Text
The implementation of RLZ follows the O(m+logn) standard algorithm to find a match of a pattern of length m with the suffix array and LCP array of the reference string. Everything else is as in the standard algorithm. We use the same suffix arrays that are needed for iDoComp, and compute the LCP array in memory after reading the reference and the suffix array. Note that this is only needed for compression, not decompression.

5.3 Hardware setup

We run all the experiments on a desktop PC running Kubuntu version 24.04, kernel version 6.8.0-90-generic, 64 bits. The code was built with CMake version 3.28.3, with the Release profile. The compiler was g++ version 13.3.0, targeting C++20, with optimization flags -O3 -funroll-loops -DNDEBUG -fopenmp. The version of OpenMP is 4.5. The CPU is a 4.3GHz AMD Ryzen 9 9950X, with 64GB of DDR5 main memory. The CPU has 16 cores with 2 threads per core, for a total of 32 possible parallel threads. It has separate instruction and data L1 caches, of 768 KiB and 512KiB respectively, for each of the 16 cores. It has L2 caches of 16 MiB for each core, and two shared L3 caches of 64 MiB each.

5.4 Experimental results

In this section we compare hierarchical relative compression with relative compression in terms of compression size, compression time, and decompression time, across the three different relative compression methods and the three dataset groups.

Many species.

The results of the experiments are shown in Figure 1. We observe that hierarchical relative compression produces a compressed version of NCTC3k that is around 50% smaller than the best of the attempted relative compressions, with any of the three algorithms; and around 56% smaller for 661k. The time it takes to compress with HRC is slightly longer than the equivalent RC when using HiRGC in both datasets, but faster when using iDoComp and RLZ. We remark that the times of relative compression are an aggregate of 0.5%n attempts with different random references, that have been capped to 10 for the 661k dataset (in this case, 0.5% of the sequences would amount to the excessive number of 150 compressions).

The comparison of the decompression times is favourable for HRC, specially with iDoComp and RLZ, that are more than 40% faster on NCTC3k. On the 661k dataset, iDoComp runs more than 50% faster, and RLZ runs 29% faster.

In terms of sequence decompression, the comparison to relative compression is poor with all the different algorithms. Table 5 (appendix A) shows the exact runtimes. However, this is to be expected, since in HRC we may have to decompress many intermediate sequences (up to n2) before decompressing the one we aim for, while in relative compression we can directly decompress the chosen sequence. Nonetheless, we wish to highlight that the absolute time required on average is fast: for NCTC3k it takes 128ms with iDoComp and 77ms with RLZ, while in 661k we need 1.56 seconds with iDoComp and 822ms with RLZ.

Task brief
Write out the compression experiments text word for word, from "The comparison of" down to "runs 29% faster.".

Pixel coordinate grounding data

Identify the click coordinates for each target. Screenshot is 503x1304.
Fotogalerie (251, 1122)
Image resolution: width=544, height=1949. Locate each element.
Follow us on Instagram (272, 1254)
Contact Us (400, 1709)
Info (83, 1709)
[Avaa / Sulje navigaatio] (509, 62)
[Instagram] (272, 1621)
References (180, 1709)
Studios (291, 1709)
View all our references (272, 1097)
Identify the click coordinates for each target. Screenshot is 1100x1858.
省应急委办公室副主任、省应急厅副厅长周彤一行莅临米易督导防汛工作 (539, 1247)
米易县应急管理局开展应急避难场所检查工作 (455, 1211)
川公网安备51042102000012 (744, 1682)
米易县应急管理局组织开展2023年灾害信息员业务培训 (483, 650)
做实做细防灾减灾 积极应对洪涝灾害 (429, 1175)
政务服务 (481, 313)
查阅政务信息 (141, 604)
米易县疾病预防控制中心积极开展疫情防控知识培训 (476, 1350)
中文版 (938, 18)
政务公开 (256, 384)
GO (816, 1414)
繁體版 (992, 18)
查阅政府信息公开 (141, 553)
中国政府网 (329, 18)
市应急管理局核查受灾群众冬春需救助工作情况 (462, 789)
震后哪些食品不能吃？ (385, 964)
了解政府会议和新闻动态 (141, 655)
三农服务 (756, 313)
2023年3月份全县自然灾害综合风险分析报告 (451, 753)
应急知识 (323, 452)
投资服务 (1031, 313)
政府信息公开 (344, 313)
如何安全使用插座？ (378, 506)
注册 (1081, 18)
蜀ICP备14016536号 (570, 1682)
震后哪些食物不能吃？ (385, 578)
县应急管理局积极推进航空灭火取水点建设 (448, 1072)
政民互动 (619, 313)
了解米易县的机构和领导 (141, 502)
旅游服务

Answer for this exercise
The comparison of the decompression times is favourable for HRC, specially with iDoComp and RLZ, that are more than 40% faster on NCTC3k. On the 661k dataset, iDoComp runs more than 50% faster, and RLZ runs 29% faster.